IntelliJ IDEA を使用すると、Gradle タスクにショートカットを割り当て、それらのタスクを 1 つのキーで実行できます。 複数のタスクを含めることができる Gradle 実行 / デバッグ構成へのショートカットを割り当てることもできます。

  1. Gradle ツールウィンドウで、目的のタスクを右クリックします。

  2. コンテキストメニューから ショートカットの割り当て を選択します。

    Gradle ツールウィンドウ: ショートカットの割り当て

    キーマップ 」ダイアログが開きます。

  3. キーマップ ダイアログで、 Gradle ノードにあるタスクに移動します。

  4. タスクを右クリックし、表示されたリストから割り当てたいショートカットの型を選択します。

    ショートカットを追加する
  5. 開いたダイアログで、ショートカットの種類に応じてショートカットを設定し、 OK をクリックします。

    この場合、キーボードショートカットを追加しましょう。

    キーボードショートカットダイアログ

    ショートカットが Gradle ツールウィンドウにタスクに対して表示されていることがわかります。

    Gradle ツールウィンドウ: 表示されたショートカット

キーマップ ダイアログでは、ショートカットを割り当てる新しいタスクを追加できます。

  1. キーマップ ダイアログの Gradle ノードで、 ショートカットを割り当てるタスクを選択 をクリックします。

    キーマップダイアログ: ショートカットを割り当てるタスクを選択
  2. 開いたダイアログで、必要なタスクを選択して OK をクリックします。

    Gradle タスクの選択ダイアログ

    タスクが Gradle ノードの下のリストに追加されます。 これで ショートカットの設定ができます。

Gradle タスクの実行トリガーを構成する

IntelliJ IDEA を使用すると、プロジェクトの実行前に Gradle タスクを実行したり、タスクアクティブ化構成を使用して他の条件を設定したりできます。

  1. Gradle ツールウィンドウで、Gradle プロジェクトを右クリックします。

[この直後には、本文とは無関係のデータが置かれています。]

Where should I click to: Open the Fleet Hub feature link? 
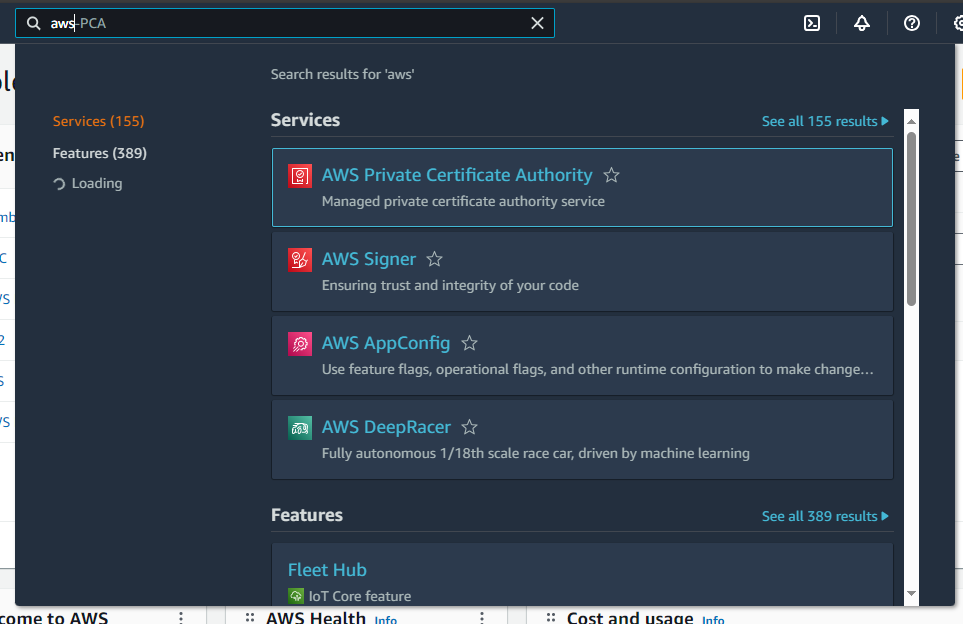327,569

  2. コンテキストメニューから タスクのアクティブ化 を選択します。

  3. タスクのアクティブ化 ダイアログで、 Add icon をクリックします。

  4. アクティブ化フェーズの選択 メニューで、タスクの実行タイミングを選択します。例えば、 Before BuildAfter Sync などです。

  5. タスクの選択 メニューで、実際のタスクを選択します。

    タスクとアクティベーションフェーズが Task アクティベーション ダイアログのリストに追加されます。 また、 Gradle ツールウィンドウで、選択したタスクに対してアクティベーションフェーズ名を表示することもできます。

または、 Gradle ツールウィンドウで実行するタスクを右クリックすると、コンテキストメニューからアクティベーションフェーズ名を選択できます。

また、Gradle タスクに依存する実行 / デバッグ構成を作成することもできます。

  1. メインメニューで 実行 | 実行構成の編集 に移動し、プロジェクトの実行 / デバッグ構成を開きます。

  2. 実行 / デバッグ構成 ダイアログの 起動前 セクションで、 アイコンをクリックします。

  3. 表示されたリストで、 Gradle タスクの実行 を選択します。

  4. Gradle タスクの選択 ダイアログで、プロジェクトを起動する前に、実行するプロジェクトとタスクを指定します。 Gradle リンクされたプロジェクトまたは他の Gradle プロジェクトを指定できます。 Gradle プロジェクトがリンクされていない場合、IntelliJ IDEA はデフォルト構成 (たとえば、バンドルされた Gradle バージョン) を使用してタスクを実行することに注意してください。

  5. OK をクリックします。